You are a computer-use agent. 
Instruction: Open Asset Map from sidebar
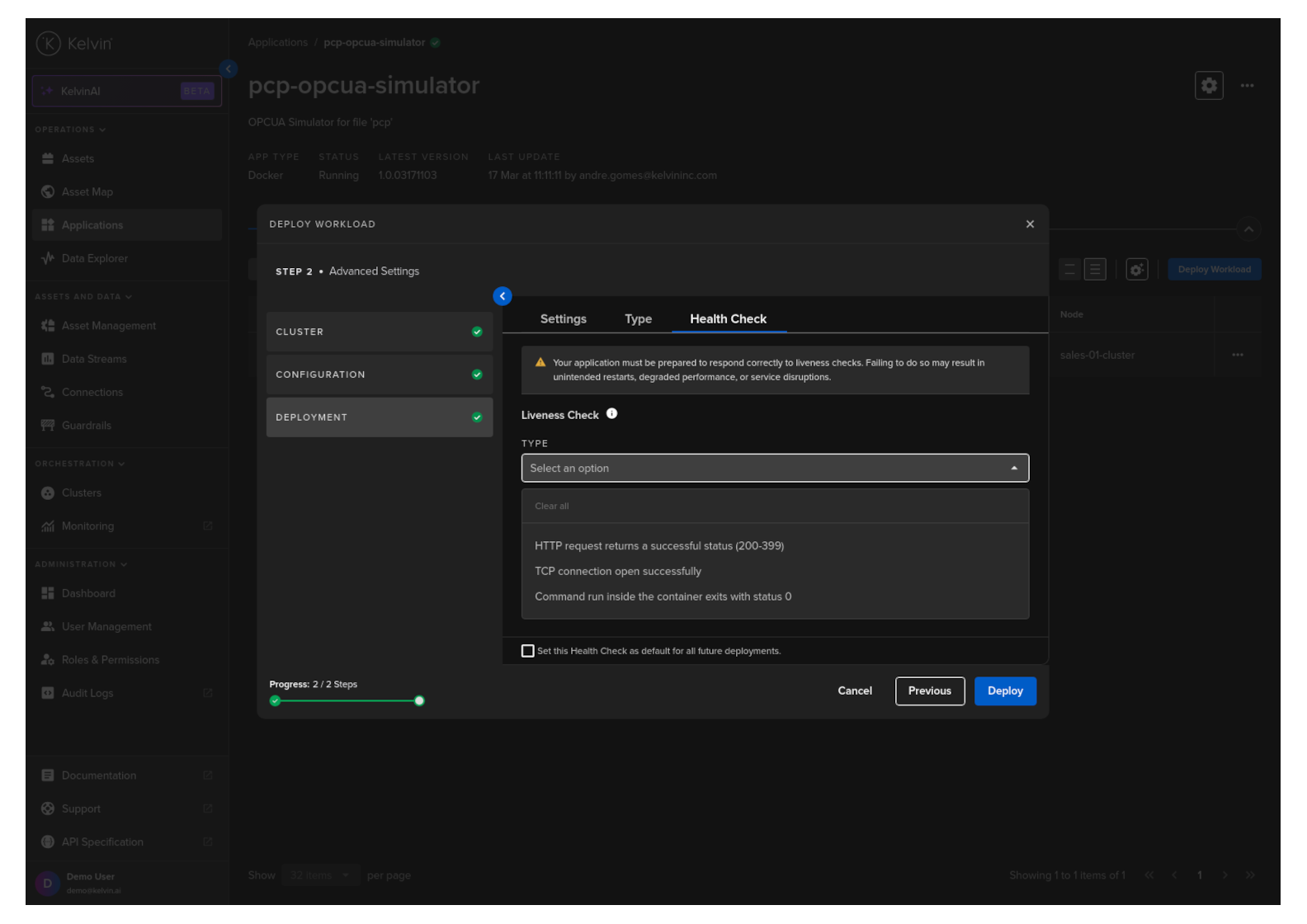click(x=87, y=192)
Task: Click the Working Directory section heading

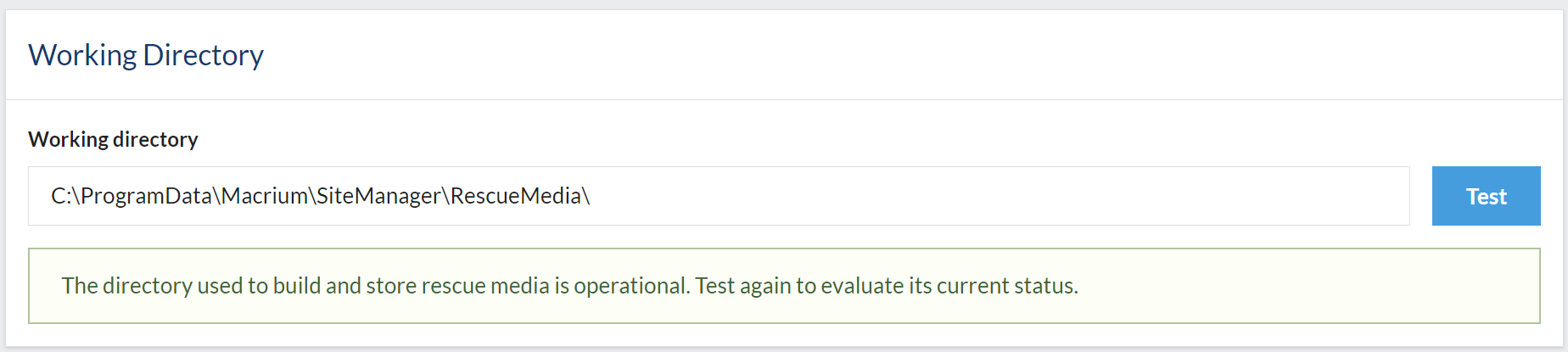Action: tap(146, 55)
====
**SET TASK:**
Rewrite the records from the line containing "Task: Click the" through the end of the records, putting "tab label" in place of "section heading" and leaving everything else as it is. Omit the pictures from your answer.

**CORRECT OUTPUT:**
Task: Click the Working Directory tab label

Action: tap(146, 55)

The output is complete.